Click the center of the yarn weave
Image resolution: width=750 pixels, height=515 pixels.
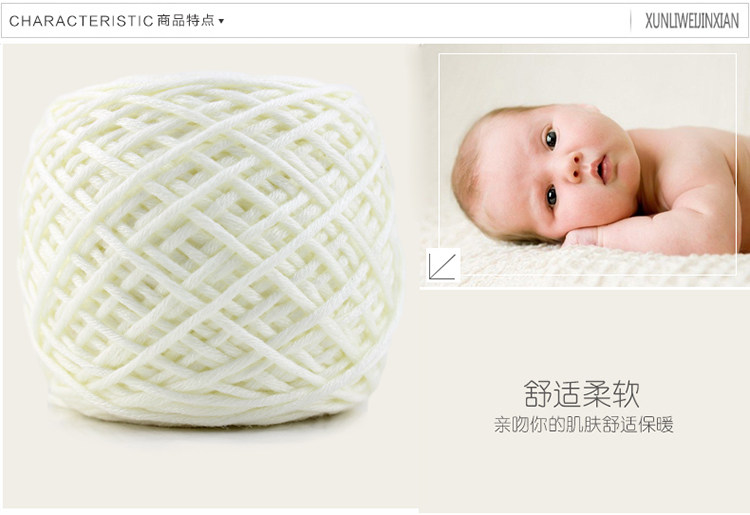(209, 250)
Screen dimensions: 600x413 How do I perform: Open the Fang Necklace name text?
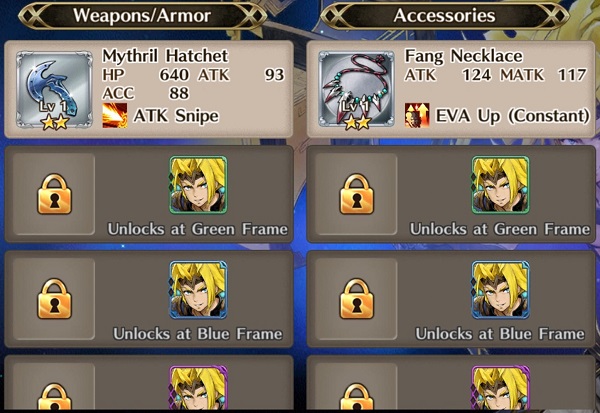point(463,56)
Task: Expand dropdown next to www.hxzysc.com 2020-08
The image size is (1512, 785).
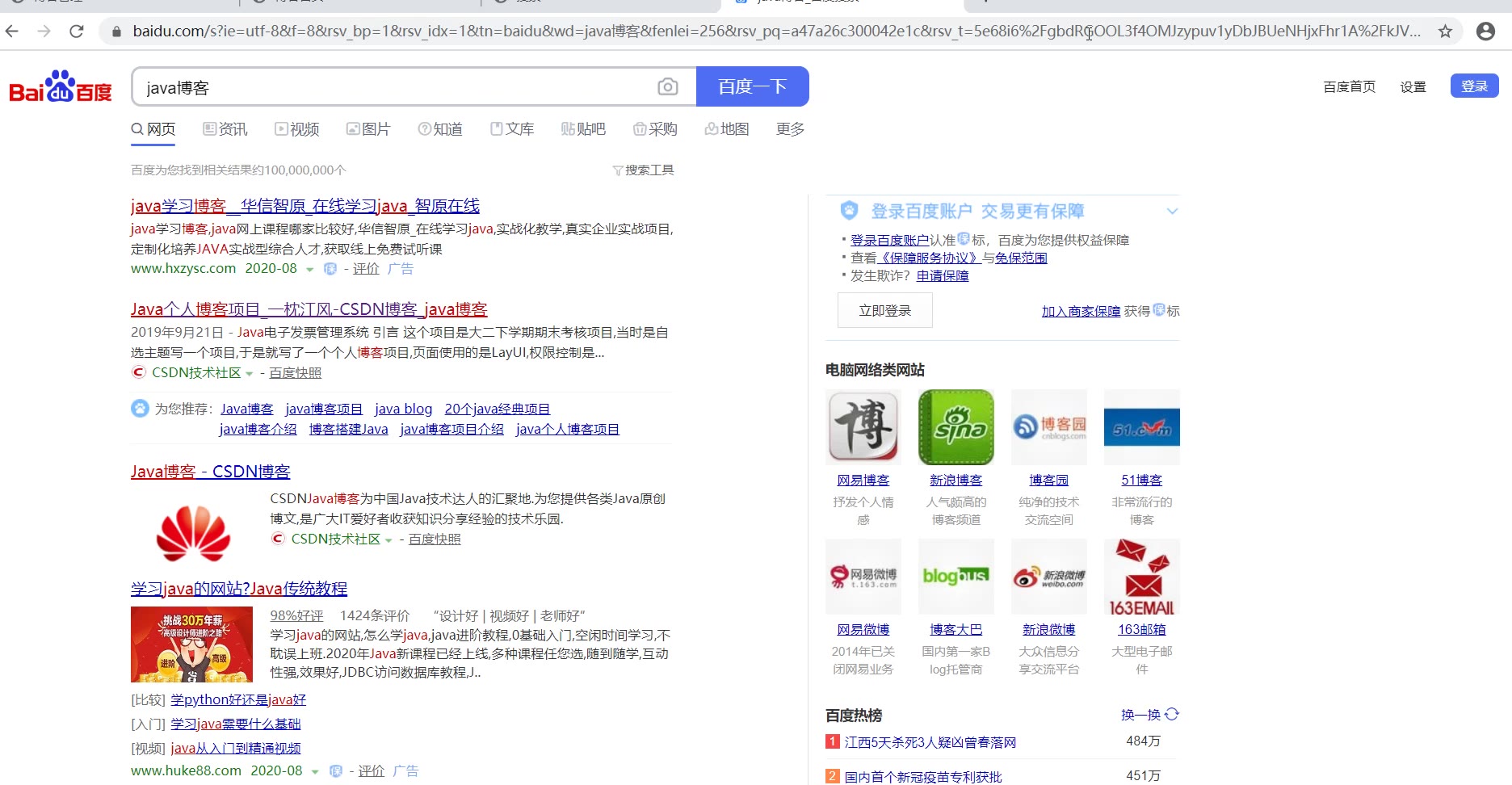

___

### Work task
From the line with "Task: Expand dropdown" through the final line of the data above, copy everything exactly, both ends included, but not the pictures.

### Response
Task: Expand dropdown next to www.hxzysc.com 2020-08
The image size is (1512, 785).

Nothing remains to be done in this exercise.